▸ PROBLEM DESCRIPTION:
Copy out the entries word for word, starting with the line that contains "How do I perform: Click the lock" and ending with the line that contains "The height and width of the screenshot is (462, 618).", with both of those lines included.

▸ DATA SECTION:
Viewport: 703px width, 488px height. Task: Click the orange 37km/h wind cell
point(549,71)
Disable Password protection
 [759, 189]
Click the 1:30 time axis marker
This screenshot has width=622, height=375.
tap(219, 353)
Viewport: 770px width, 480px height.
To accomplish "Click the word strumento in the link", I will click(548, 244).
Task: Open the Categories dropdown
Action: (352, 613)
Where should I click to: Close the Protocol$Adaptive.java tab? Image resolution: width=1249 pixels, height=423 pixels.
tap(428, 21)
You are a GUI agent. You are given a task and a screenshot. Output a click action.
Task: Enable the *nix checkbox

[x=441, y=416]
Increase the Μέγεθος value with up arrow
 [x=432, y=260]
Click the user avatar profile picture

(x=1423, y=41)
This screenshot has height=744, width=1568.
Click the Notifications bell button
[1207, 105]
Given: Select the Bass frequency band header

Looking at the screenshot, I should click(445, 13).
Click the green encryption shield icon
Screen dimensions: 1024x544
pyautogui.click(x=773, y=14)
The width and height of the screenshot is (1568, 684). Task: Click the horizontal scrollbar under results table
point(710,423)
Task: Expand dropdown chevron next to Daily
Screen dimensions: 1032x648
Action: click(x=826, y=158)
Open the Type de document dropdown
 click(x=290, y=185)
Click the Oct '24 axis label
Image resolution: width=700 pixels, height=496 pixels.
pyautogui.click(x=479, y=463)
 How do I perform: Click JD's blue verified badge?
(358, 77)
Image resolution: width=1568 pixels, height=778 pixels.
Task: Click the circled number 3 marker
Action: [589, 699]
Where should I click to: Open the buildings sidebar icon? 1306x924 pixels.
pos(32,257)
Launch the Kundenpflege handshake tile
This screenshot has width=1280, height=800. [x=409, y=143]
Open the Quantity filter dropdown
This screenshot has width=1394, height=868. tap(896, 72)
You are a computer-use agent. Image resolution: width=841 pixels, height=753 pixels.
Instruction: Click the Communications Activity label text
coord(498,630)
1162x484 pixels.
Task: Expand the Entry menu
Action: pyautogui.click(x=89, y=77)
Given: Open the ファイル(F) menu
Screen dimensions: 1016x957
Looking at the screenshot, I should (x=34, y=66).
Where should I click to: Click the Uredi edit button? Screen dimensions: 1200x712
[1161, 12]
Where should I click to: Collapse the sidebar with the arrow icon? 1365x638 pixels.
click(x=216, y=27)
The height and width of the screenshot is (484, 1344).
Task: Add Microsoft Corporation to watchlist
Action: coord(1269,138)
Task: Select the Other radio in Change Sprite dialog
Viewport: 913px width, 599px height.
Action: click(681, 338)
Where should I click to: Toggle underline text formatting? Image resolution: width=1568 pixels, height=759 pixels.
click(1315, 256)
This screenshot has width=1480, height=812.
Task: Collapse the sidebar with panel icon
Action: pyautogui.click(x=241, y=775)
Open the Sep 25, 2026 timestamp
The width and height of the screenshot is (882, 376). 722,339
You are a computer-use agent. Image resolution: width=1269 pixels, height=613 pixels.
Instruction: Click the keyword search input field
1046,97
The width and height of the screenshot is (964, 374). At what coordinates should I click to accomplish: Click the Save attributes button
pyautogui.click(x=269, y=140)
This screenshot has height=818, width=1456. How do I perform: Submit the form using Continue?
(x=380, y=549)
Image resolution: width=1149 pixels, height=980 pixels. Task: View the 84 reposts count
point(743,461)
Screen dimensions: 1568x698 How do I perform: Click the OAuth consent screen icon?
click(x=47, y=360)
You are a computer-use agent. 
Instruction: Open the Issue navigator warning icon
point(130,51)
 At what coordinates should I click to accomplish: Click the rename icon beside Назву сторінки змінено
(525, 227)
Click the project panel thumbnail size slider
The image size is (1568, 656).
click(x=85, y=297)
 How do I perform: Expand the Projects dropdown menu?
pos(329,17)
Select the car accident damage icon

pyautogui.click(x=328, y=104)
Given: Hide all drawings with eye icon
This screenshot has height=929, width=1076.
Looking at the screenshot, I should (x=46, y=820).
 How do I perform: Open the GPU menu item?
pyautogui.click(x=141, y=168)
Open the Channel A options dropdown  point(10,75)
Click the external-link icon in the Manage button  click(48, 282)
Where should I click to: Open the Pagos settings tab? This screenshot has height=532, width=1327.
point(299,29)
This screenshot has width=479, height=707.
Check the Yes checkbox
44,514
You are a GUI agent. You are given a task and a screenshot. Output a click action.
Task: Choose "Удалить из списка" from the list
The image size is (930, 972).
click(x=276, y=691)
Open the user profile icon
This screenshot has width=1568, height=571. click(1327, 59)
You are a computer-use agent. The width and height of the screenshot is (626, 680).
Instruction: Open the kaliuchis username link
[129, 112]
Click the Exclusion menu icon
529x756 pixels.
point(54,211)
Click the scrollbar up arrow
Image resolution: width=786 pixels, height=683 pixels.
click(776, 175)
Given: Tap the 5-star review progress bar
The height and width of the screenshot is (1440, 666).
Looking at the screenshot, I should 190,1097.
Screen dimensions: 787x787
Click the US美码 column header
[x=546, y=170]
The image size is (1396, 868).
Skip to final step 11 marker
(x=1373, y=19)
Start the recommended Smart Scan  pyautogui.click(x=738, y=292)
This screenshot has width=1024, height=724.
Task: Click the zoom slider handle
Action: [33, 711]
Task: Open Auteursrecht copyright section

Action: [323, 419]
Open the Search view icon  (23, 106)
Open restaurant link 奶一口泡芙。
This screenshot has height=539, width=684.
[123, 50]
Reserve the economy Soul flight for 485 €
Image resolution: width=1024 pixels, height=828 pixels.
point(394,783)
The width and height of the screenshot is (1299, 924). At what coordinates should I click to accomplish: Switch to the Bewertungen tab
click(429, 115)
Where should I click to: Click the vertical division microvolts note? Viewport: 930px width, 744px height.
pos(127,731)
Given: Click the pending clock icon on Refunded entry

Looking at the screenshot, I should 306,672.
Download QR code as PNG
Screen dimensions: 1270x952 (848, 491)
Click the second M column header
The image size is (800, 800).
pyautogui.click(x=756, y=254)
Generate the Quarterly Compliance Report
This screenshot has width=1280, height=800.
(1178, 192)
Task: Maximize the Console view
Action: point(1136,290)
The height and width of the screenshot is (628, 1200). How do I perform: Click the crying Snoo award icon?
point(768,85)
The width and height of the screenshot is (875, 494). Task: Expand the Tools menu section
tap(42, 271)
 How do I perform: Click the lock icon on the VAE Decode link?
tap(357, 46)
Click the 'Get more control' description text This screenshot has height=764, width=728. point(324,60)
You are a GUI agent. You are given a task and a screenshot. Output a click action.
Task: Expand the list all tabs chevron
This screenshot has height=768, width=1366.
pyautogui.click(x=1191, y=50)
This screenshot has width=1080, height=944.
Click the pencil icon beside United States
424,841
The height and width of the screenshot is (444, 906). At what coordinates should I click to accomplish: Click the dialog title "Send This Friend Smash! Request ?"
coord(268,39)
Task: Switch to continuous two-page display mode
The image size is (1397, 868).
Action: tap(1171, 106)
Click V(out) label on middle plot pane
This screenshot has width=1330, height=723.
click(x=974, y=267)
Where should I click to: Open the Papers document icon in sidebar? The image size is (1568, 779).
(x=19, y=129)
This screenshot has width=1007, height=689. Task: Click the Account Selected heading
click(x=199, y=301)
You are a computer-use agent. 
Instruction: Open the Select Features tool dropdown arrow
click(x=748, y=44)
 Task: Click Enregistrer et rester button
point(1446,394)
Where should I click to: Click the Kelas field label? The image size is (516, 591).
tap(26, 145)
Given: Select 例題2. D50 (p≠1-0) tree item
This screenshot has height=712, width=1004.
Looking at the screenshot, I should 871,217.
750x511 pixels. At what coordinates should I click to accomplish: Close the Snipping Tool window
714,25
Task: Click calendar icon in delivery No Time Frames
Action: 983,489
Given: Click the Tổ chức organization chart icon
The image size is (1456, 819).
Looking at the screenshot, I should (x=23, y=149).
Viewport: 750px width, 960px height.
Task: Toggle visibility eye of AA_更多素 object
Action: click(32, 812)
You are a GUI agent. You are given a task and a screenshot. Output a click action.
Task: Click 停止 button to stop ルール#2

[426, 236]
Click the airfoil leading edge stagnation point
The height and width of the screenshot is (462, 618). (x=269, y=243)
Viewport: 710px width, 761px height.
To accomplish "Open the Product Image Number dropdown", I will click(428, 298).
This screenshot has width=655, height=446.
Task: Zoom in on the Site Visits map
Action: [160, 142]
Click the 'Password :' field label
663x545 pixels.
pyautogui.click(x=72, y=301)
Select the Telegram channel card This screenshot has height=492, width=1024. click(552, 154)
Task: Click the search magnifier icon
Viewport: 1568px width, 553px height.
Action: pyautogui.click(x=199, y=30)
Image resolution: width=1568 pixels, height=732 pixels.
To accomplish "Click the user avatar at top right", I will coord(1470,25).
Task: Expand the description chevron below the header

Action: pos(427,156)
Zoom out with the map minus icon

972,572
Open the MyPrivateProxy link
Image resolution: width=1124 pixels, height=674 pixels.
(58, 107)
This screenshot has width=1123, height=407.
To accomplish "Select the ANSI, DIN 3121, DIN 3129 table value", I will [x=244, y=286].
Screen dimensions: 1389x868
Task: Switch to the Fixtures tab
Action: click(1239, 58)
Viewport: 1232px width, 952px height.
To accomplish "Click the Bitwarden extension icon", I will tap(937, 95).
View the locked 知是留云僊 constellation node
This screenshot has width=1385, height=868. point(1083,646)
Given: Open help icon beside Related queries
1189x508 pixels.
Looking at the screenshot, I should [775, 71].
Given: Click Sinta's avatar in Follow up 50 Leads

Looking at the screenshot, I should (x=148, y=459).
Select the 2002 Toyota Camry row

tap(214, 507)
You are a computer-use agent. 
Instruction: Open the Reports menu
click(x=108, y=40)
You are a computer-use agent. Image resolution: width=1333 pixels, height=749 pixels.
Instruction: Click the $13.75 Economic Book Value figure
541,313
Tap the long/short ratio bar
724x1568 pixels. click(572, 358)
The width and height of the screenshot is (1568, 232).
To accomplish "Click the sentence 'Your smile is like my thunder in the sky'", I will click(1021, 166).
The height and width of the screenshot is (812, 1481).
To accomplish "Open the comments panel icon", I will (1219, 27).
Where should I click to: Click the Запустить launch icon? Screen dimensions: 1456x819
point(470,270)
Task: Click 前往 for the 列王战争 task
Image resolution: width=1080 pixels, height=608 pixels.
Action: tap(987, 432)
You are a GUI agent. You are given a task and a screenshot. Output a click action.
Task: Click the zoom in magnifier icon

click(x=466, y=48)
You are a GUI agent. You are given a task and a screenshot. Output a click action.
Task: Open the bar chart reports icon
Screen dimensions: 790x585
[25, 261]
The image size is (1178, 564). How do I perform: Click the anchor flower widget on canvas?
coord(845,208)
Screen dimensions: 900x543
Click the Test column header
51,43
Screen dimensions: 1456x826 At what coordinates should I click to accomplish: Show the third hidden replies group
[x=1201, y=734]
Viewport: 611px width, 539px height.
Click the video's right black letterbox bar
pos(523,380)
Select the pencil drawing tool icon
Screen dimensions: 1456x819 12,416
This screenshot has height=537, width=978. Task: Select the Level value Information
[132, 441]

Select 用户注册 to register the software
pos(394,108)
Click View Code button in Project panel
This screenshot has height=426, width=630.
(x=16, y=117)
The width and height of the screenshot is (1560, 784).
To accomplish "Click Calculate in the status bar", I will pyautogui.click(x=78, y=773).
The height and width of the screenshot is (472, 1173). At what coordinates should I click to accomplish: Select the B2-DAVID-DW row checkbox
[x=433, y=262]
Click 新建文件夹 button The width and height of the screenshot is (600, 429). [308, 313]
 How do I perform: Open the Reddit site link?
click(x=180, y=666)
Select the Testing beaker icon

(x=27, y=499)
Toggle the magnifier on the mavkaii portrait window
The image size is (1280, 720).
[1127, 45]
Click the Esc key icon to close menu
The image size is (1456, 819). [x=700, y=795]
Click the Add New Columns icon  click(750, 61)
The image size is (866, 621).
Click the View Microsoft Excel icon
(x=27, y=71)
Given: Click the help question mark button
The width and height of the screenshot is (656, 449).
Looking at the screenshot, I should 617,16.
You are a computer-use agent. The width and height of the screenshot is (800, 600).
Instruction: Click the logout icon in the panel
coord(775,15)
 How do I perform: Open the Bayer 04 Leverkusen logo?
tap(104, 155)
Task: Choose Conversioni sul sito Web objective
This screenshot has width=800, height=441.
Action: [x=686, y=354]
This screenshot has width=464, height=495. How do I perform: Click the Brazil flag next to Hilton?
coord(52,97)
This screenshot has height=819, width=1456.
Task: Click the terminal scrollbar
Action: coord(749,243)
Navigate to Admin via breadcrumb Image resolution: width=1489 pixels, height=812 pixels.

▸ REPLY:
 How do I perform: Click the lock icon on the VAE Decode link?
tap(357, 46)
Click the 'Get more control' description text This screenshot has height=764, width=728. point(324,60)
You are a GUI agent. You are given a task and a screenshot. Output a click action.
Task: Expand the list all tabs chevron
This screenshot has height=768, width=1366.
pyautogui.click(x=1191, y=50)
This screenshot has width=1080, height=944.
Click the pencil icon beside United States
424,841
The height and width of the screenshot is (444, 906). At what coordinates should I click to accomplish: Click the dialog title "Send This Friend Smash! Request ?"
coord(268,39)
Task: Switch to continuous two-page display mode
The image size is (1397, 868).
Action: tap(1171, 106)
Click V(out) label on middle plot pane
This screenshot has width=1330, height=723.
click(x=974, y=267)
Where should I click to: Open the Papers document icon in sidebar? The image size is (1568, 779).
(x=19, y=129)
This screenshot has width=1007, height=689. Task: Click the Account Selected heading
click(x=199, y=301)
You are a computer-use agent. 
Instruction: Open the Select Features tool dropdown arrow
click(x=748, y=44)
 Task: Click Enregistrer et rester button
point(1446,394)
Where should I click to: Click the Kelas field label? The image size is (516, 591).
tap(26, 145)
Given: Select 例題2. D50 (p≠1-0) tree item
This screenshot has height=712, width=1004.
Looking at the screenshot, I should 871,217.
750x511 pixels. At what coordinates should I click to accomplish: Close the Snipping Tool window
714,25
Task: Click calendar icon in delivery No Time Frames
Action: 983,489
Given: Click the Tổ chức organization chart icon
The image size is (1456, 819).
Looking at the screenshot, I should (x=23, y=149).
Viewport: 750px width, 960px height.
Task: Toggle visibility eye of AA_更多素 object
Action: click(32, 812)
You are a GUI agent. You are given a task and a screenshot. Output a click action.
Task: Click 停止 button to stop ルール#2

[426, 236]
Click the airfoil leading edge stagnation point
The height and width of the screenshot is (462, 618). (x=269, y=243)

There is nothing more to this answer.